Page and screen pointing data:
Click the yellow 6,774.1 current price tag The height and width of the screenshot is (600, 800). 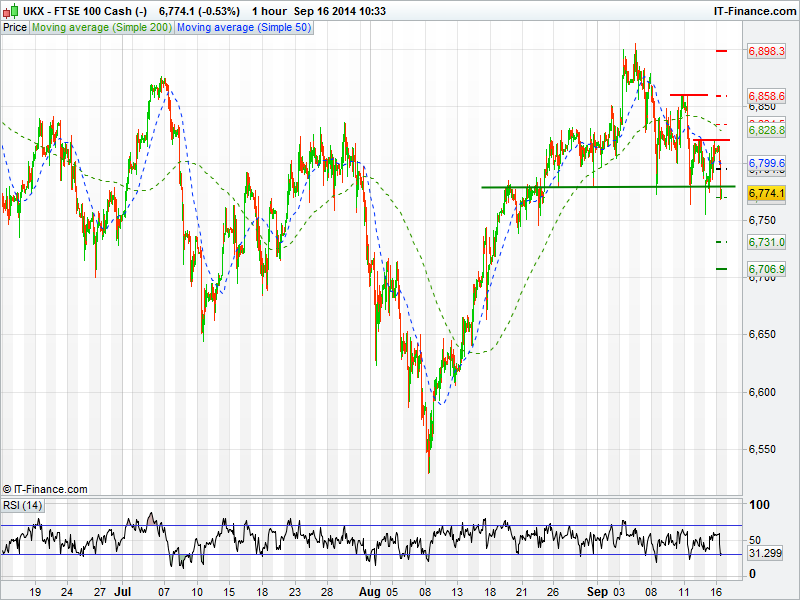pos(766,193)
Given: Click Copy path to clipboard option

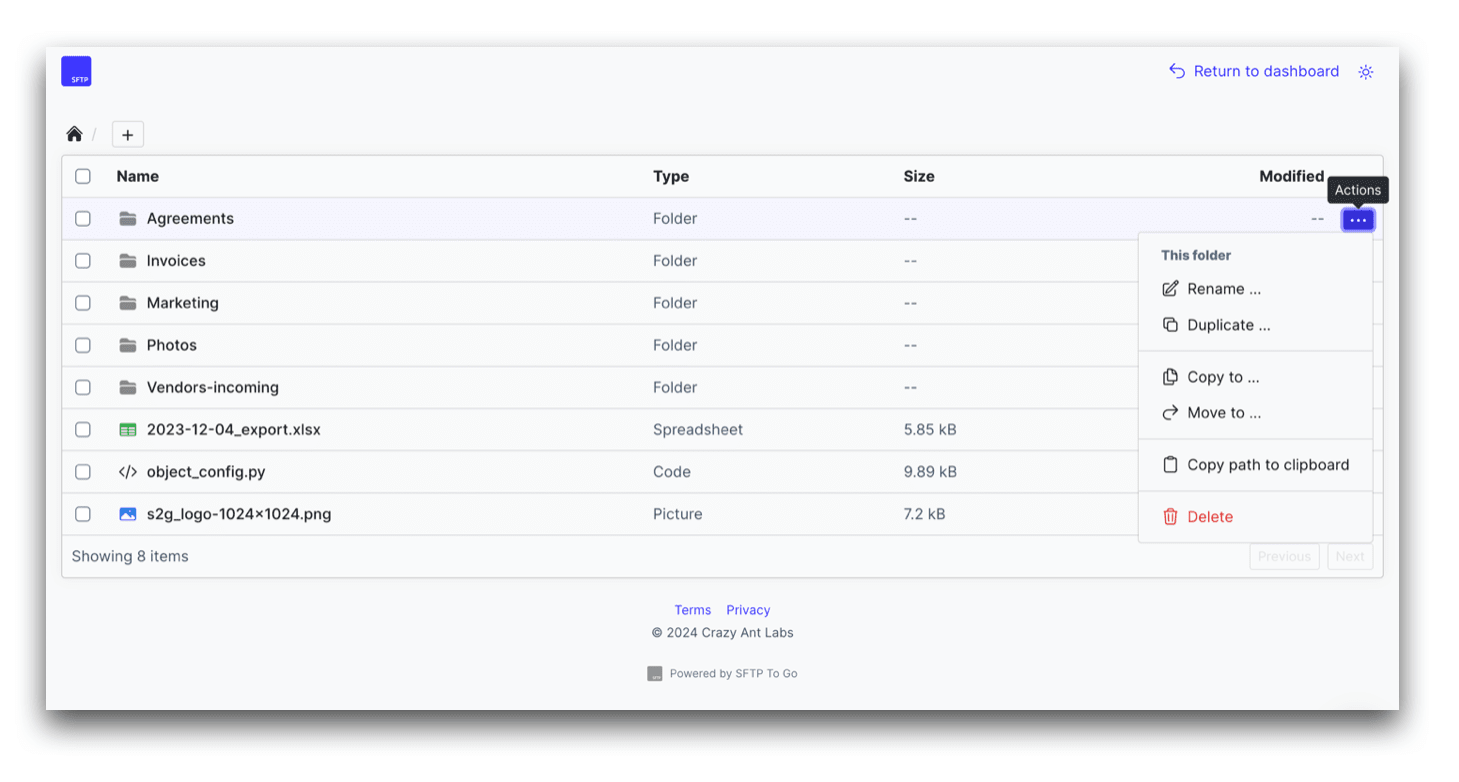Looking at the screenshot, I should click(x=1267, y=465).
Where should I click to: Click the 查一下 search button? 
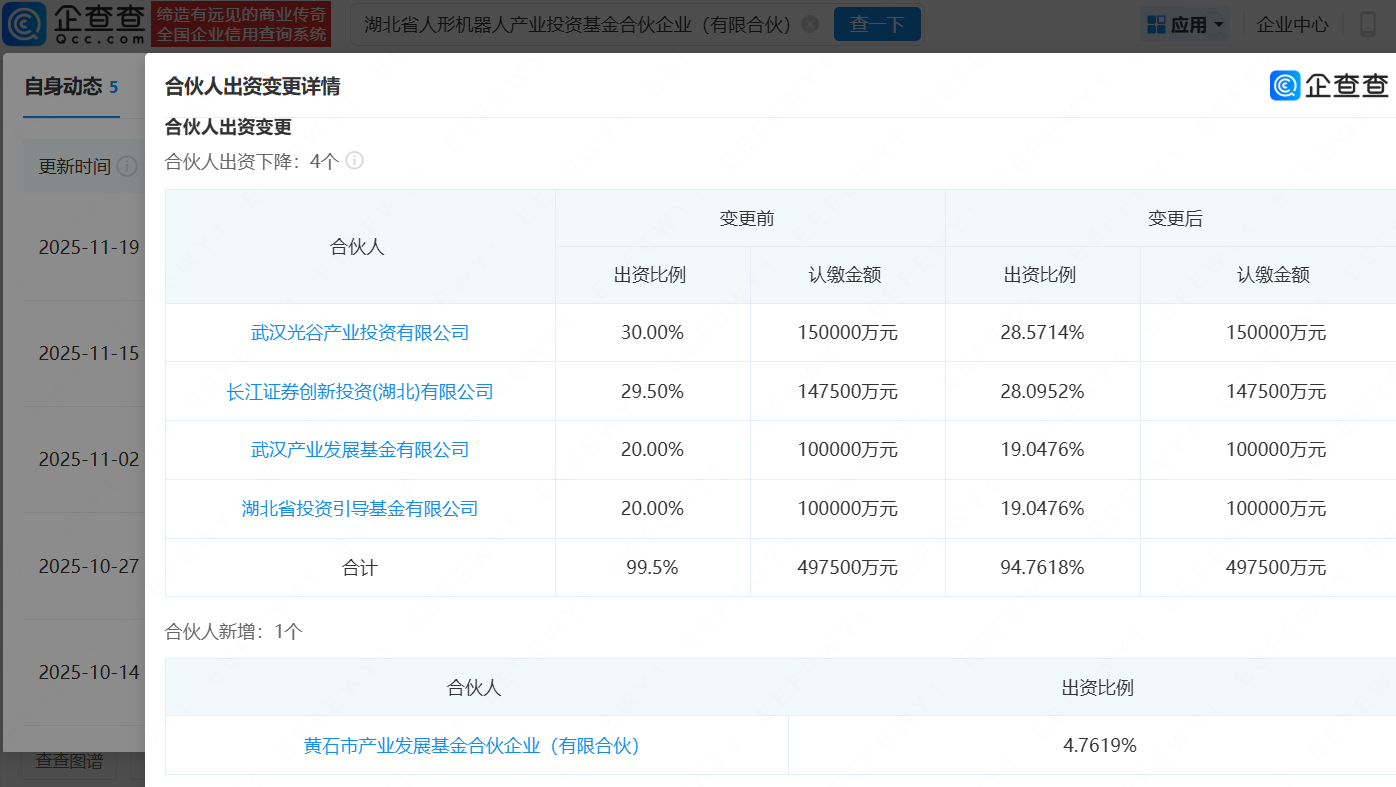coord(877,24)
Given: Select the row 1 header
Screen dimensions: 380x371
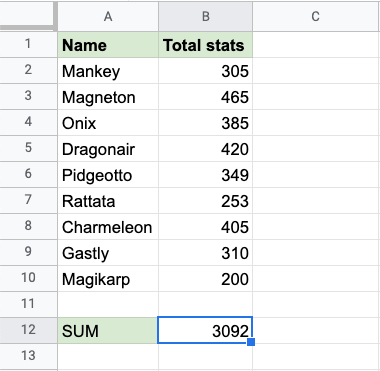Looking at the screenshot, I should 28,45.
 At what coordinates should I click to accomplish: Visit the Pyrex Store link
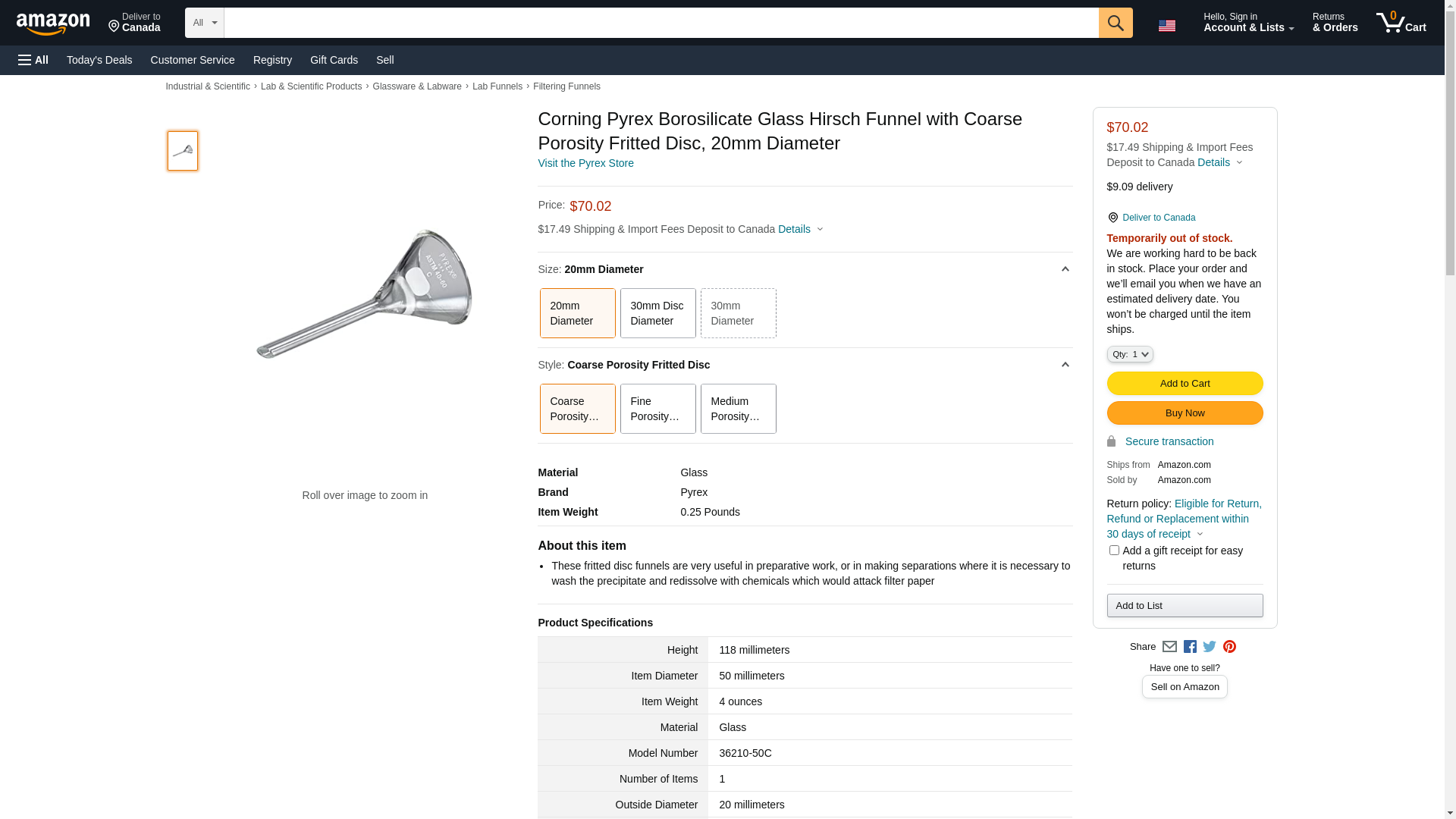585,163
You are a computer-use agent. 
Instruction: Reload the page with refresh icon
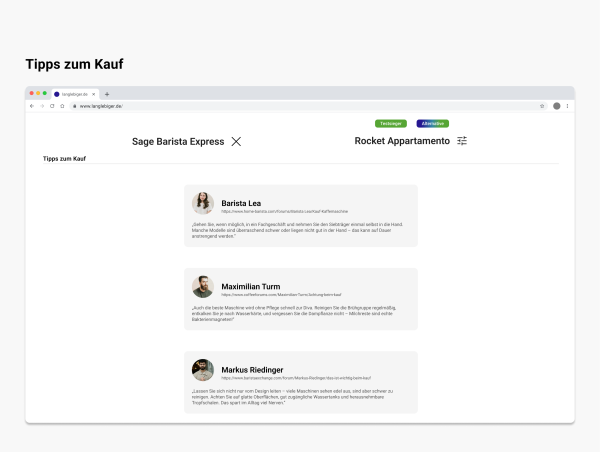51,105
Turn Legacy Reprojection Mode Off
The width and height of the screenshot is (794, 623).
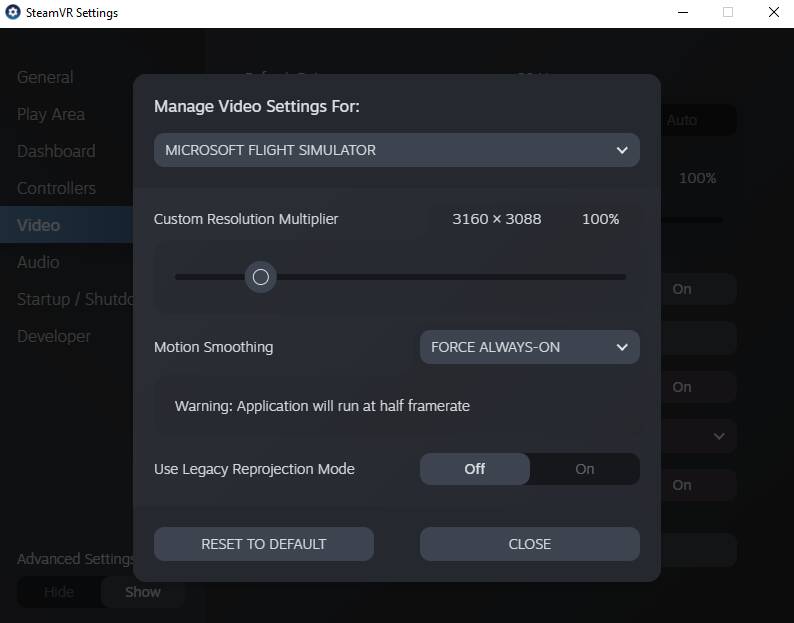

*WRITTEN TASK:* Copy out everything in the material from the line containing "At what coordinates" down to the end, including both of those lines. Leave the pictures out of your copy.

*OUTPUT OF THE TASK:*
 At what coordinates should I click to accomplish: Visit the Pyrex Store link
585,163
You are a computer-use agent. 
Instruction: Reload the page with refresh icon
51,105
Turn Legacy Reprojection Mode Off
The width and height of the screenshot is (794, 623).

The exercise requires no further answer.